De là à se réjouir? « À la différence des conservateurs, les libéraux, au pouvoir de 1993 à 2006, ont nommé des juges hors Québec ayant le français comme première langue », souligne M. Grammond. « C’est le cas de l’Acadien Michel Bastarache et de l’Ontarienne Louise Charron. »

Autre hic : les nominations seraient devenues beaucoup plus « opaques » sous M. Harper, affirme M. Power. « M. Harper a longtemps souhaité la transparence. Pour la nomination du juge Rothstein en 2006, il avait réunis les parlementaires de tous les partis, notamment avec une audience télévisée, pour évaluer le candidat. L’expérience n’a pas été rééditée avec les autres nominations. »

 

Une nécessité

Si les conservateurs ont toujours défendu bec et ongles le mérite plutôt que le bilinguisme pour les neuf juges, le constat est tout autre pour MM. Grammond et Power.

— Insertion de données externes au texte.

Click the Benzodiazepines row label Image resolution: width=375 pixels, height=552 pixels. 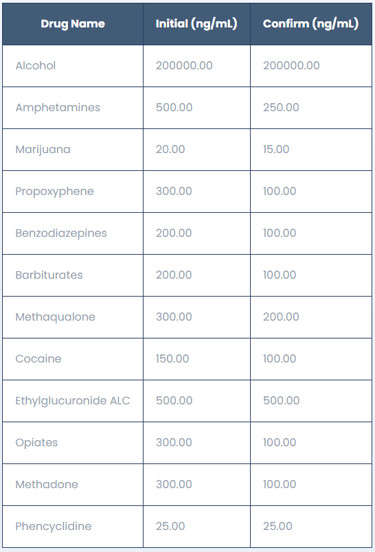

Bien que les neuf magistrats aient accès à la traduction simultanée, le gros du travail se fait selon eux en coulisses, et ce bien avec les audiences. C’est là que le bât blesse.

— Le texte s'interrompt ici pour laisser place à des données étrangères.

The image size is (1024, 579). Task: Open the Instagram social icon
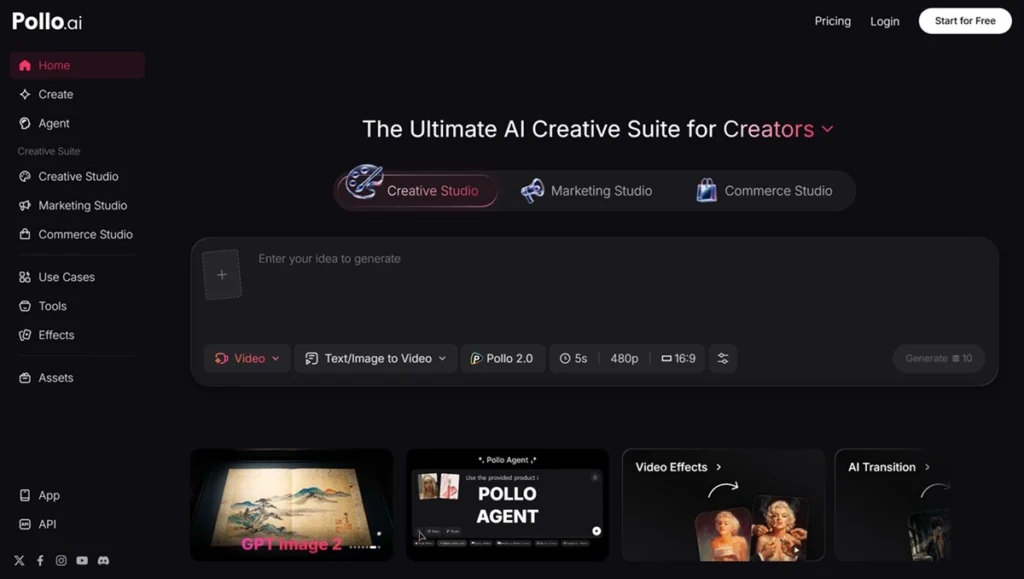pos(61,561)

« Les dossiers ne sont pas traduits », explique M. Grammond. « Cela signifie, par exemple, que le jugement de première instance et celui de la Cour d’appel peuvent être unilingues et que les transcriptions des témoignages et les documents mis en preuve peuvent aussi être unilingues. Il en est de même des mémoires rédigés par les avocats de chaque partie, qui exposent de manière détaillée leur argumentaire juridique. Ceux-ci ne sont pas traduits non plus. »

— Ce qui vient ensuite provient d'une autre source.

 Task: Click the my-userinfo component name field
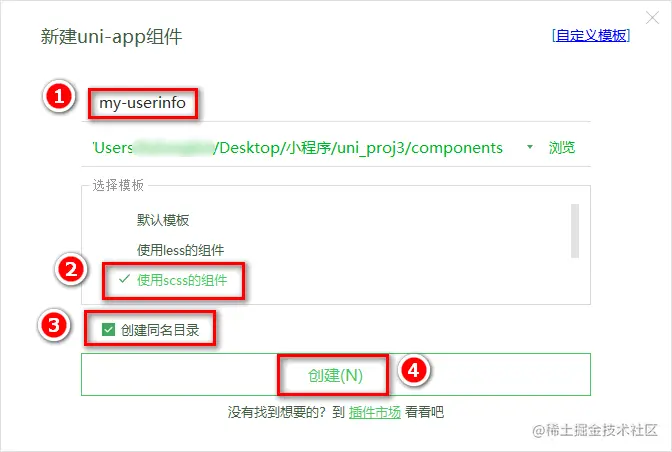pyautogui.click(x=336, y=103)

La tâche est d’autant plus ardue pour les juges qu’il existe par ailleurs quatre « langages juridiques » au Canada, si l’on compte les avocats de common law anglophones, leurs homologues francophones, ainsi que les civilistes québécois francophones et anglophones.

Sans remettre en cause la qualité de l’interprétation fournie, M. Power doute de la véritable analyse des juges dans une langue inconnue. « Imaginez un médecin à Moncton ou Caraquet, qui ne parle pas français, et tente de comprendre un patient lors d’un cas d’urgence. Ça ne fonctionnerait pas tellement bien. »

Aux yeux de l’avocat, des juges unilingues – même en minorité à la Cour suprême – pourraient aussi saper la confiance des Canadiens francophones dans le système judiciaire. « Prenons l’exemple d’un condamné au Lac Saint-Jean, une région par essence très francophone. Quel peut-être son degré de confiance en tant qu’appelant à la Cour suprême? »

M. Grammond enfonce même le clou : « Imaginez les réactions si nous avions des juges unilingues francophones à la Cour suprême. »

À noter que Jacques Gourde, secrétaire parlementaire sortant pour les Langues officielles à Ottawa, n’a pas retourné nos demandes d’entrevue.